RedLantern wrote:Actually the railroad at Clark's (White Mountain Central) was built as a tourist line for Clark's. It uses equipment from logging railroads around the area, but the line currently in use did not exist before Clark's.
Right. I knew something was from the area and it was the engines.
Noel Weaver wrote: don't think Vermont is quite as desparate as New Hampshire is and I
am not too sure about Maine. Too many lumber and paper mills have shut down and when they did they took the railroad
with them too.
Maine is struggling now too. Mills are closing and business is going down. New England is just not a good railroad territory for heavy traffic and railroad survival.
  by Ridgefielder
 
atsf sp wrote: Maine is struggling now too. Mills are closing and business is going down. New England is just not a good railroad territory for heavy traffic and railroad survival.
I'd amend that to say "Northern New England"-- the Providence & Worcester seems to do OK, there's still plenty of action on the CSX Boston Line, and now you've got NS's "Pan Am Southern" jv and whatever that may bring...
  by jaymac
 
Other factors:
When Guilford was at its greatest size, the decision was made to use the then-Guilford D&H instead of the Conn.
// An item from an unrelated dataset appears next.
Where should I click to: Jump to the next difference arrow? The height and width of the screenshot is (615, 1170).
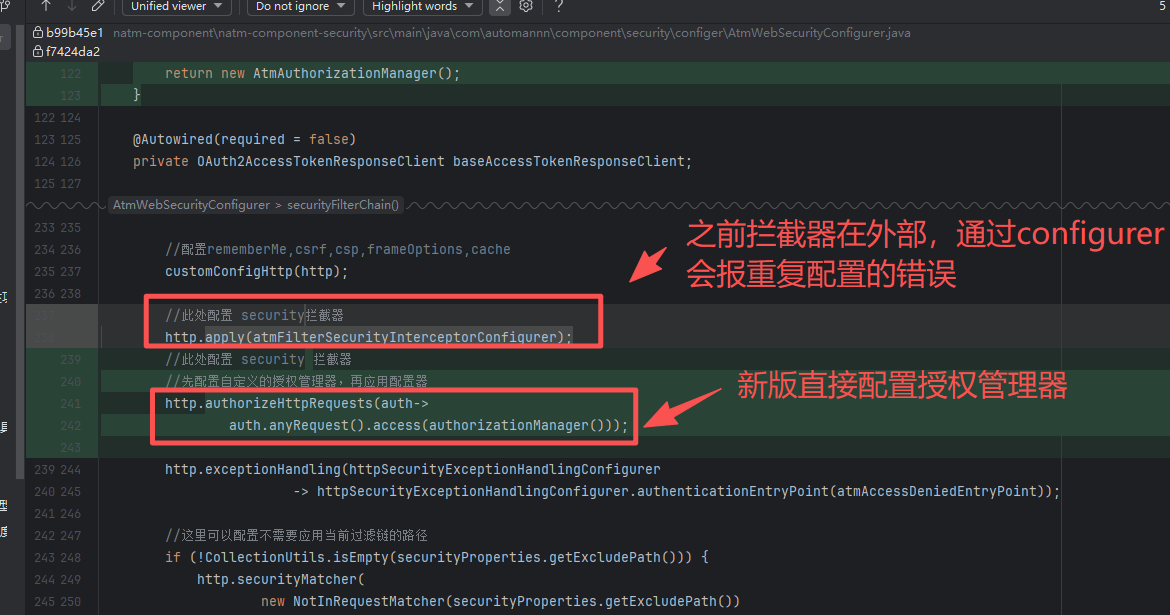[72, 6]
River for Canadian bridge traffic, and the upper Conn. River was allowed to fall into disrepair. When D&H was released from Guilford and then picked up by CP, CP was too sharp to share rates with Guilford for bridge traffic and had given up on Vermont -- thus NH -- anyways because of a lack of reliable connection with Guilford.
Instead of upgrading the Berlin line infrastructure for larger loads, the paper traffic was basically surrendured to SLR, which despite some older power and relatively short mileage through NH, could easily be called a modern railroad. Depending on the paper's destination Guilford will actually get a piece of the payment when loads are interchanged at Lewiston Jct.
  by TomNelligan
 
Just as a historical aside, more than twenty years ago Don Phillips wrote a memorable column in Trains about the demise of railroading in New Hampshire, after viewing the dormant MEC Mountain Sub in Whitefield while covering the NH presidential primary for the Washington Post, his employer at the time. And except for the revival of passenger service on the B&M Portland Division in the form of the Downeaster, it's mostly been all downhill since then, for the reasons other folks have listed. Very sad.
  by NHN503
 
That and the turn around required by some of our possible customers can not be met because of "connecting" "railroads".